Greber quoted one senior Labor figure describing Bullock as a “nutter” and the RBA board as “barbarians” and “weirdos” in the thrall of a “bizarre groupthink”.

Following the piece, on Monday, Opposition Leader Peter Dutton approved Taylor’s course of action at a meeting of shadow cabinet.

Whether or not Chalmers feels aggrieved with the Reserve Bank, there is no doubting his contempt for Taylor, who in April last year warmly welcomed the release of the RBA review.

“The recommendations of the review will clarify the Reserve Bank’s monetary policy role, strengthen its governance arrangements, improve the transparency of its decision-making, and deepen its economic expertise,” said Taylor, adding it was “essential the implementation of the review be as bipartisan as possible and it is the Coalition’s intention to continue to approach the implementation of this review with a spirit of bipartisanship”.

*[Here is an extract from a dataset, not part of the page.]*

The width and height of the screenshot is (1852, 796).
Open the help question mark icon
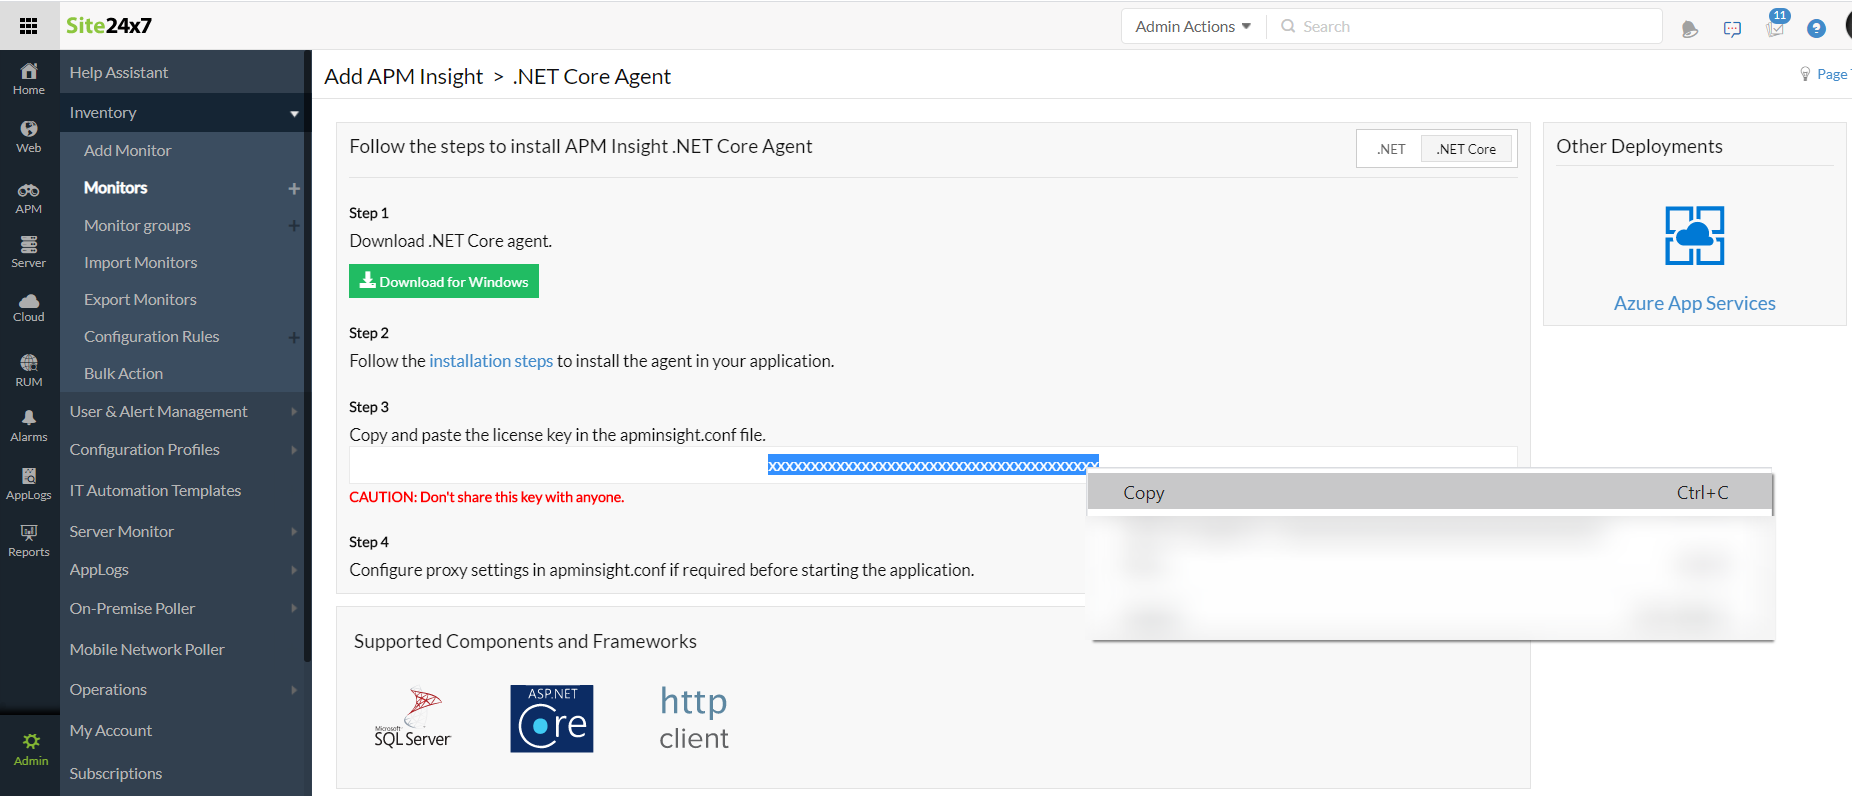click(1816, 29)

In March this year, Taylor wrote in an opinion piece that Chalmers had a choice: “Work with us on preserving the stability and independence of our Reserve Bank, or work with the Greens to undermine it.”

“How is this bloke?” a Labor source close to Chalmers told The Saturday Paper. “Work with the Libs on preserving stability or work with the Greens to undermine it? Yet he’s the one who backed out after Jim acceded to every single one of his demands. Every single one of them!

“And then he turns around and says, ‘If you want to get this through, go and talk to the Greens.’ That’s called putting the national interest last, all for the chance to gain the advantage during a parliamentary sitting week. He’s a clown.”